Im Hotel angekommen, ziehen wir uns schnell um und bringen unsere kleine Musikanlage, die wir extra für diesen Abend aus Deutschland mitgebracht haben, in die Gesellenherberge, wo wir eine musikalische Lesung mit den Büchern „Auf der Walz“ und „Mit Stock und Hut“ abhalten werden. Mit einem etwas ramponierten Fahrradanhänger kutschieren wir unsere Sachen, begleitet von ungläubigen Blicken der Passanten, durch die schöne Fußgängerzone. Nachdem wir die Anlage aufgebaut und die Gesellen Stühle und Bänke hergerichtet haben, grinsen wir uns an, denn auch unser schwarzgewandeter Freund hat sich wieder eingefunden. Hierbei handelt es sich um einen orthodoxen Wander- und Bettelmönch, der seit ein paar Wochen vor der Gesellenherberge (Casa Calfelor) herumlungert und von den Walzbrüdern bereitwillig durchgefüttert wird. Für geistlichen Beistand ist also gesorgt und der Himmel ist uns auch durchaus gewogen, denn trotz dräuender Gewitterwolken regnete es nicht.
Auf Einladung von Ingeborg hat sich auch die hiesige Konsulin Frau Judith Urban eingefunden, der unser Vortrag sichtlich Spaß macht. Sowohl die Diplomatin als auch Frau Ingeborg Szöllösi waren angenehm überrascht, dass hier nicht einer einfach so vor sich hin liest, sondern Lesungen sich mit Musikstücken sowie interessanten Textbeiträgen abwechseln, seien es nun die blutrünstigen Schilderungen unseres Landsknechts Wilfried oder die dramatische Lebensbeichte unseres inzwischen zum Mönch mutierten Bruders Bernhard. Auch unser verhinderter Geschichtsgelehrter Eckhard konnte sich mit einem historischen Abriss jener Zeit profilieren, so dass keine Langeweile aufkam. Im Gegenteil mussten wir auch an diesem Abend wieder mehrere Zugaben spielen. Bevor die zahlreichen Zuhörer uns in den verdienten Feierabend entließen, wollten sie natürlich noch das bei den Gesellen sehr populäre „Einheimischlied“ hören und Jimmy, der dieses Lied komponiert hat, erfüllte ihnen diesen Wunsch gerne. Nach dem obligatorischen Gesellenfoto führte Anda uns hungrige Musiker in eine traditionelle Kellerwirtschaft, wo sie für uns aus der Speisekarte die hiesigen Schmankerln auswählte. Leider konnte Jimmy nicht mit uns zum Essen gehen, da er sich mit seinen rechtschaffen Fremden Zunftgenossen im mittelalterlichen Töpferturm zum Gesellenabend traf. Wir anderen müssten wieder den als Aperitif gereichten Pflaumenschnaps trinken, bevor wir uns über das hervorragend zubereitete Mahl hermachten.

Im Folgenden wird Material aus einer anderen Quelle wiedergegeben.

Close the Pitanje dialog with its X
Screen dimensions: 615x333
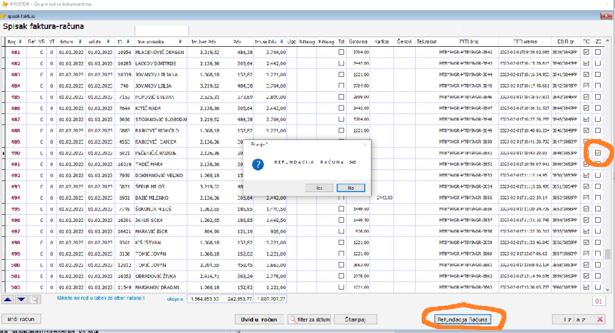tap(365, 145)
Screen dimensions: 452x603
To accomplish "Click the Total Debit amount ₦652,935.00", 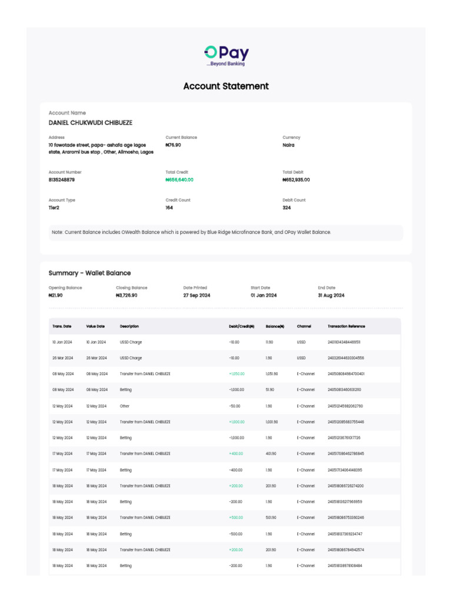I will point(296,180).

Und wie am Vortag konnten wir uns nicht dazu durchringen, zu dieser doch schon fortgeschrittenen Uhrzeit ins Hotel zurückzukehren. Stattdessen suchten wir eine Kneipe auf, die den rechtschaffenen Maurern als Herberge dient, und wo wir unseren erschöpften aber glücklichen Jimmy wiedertrafen.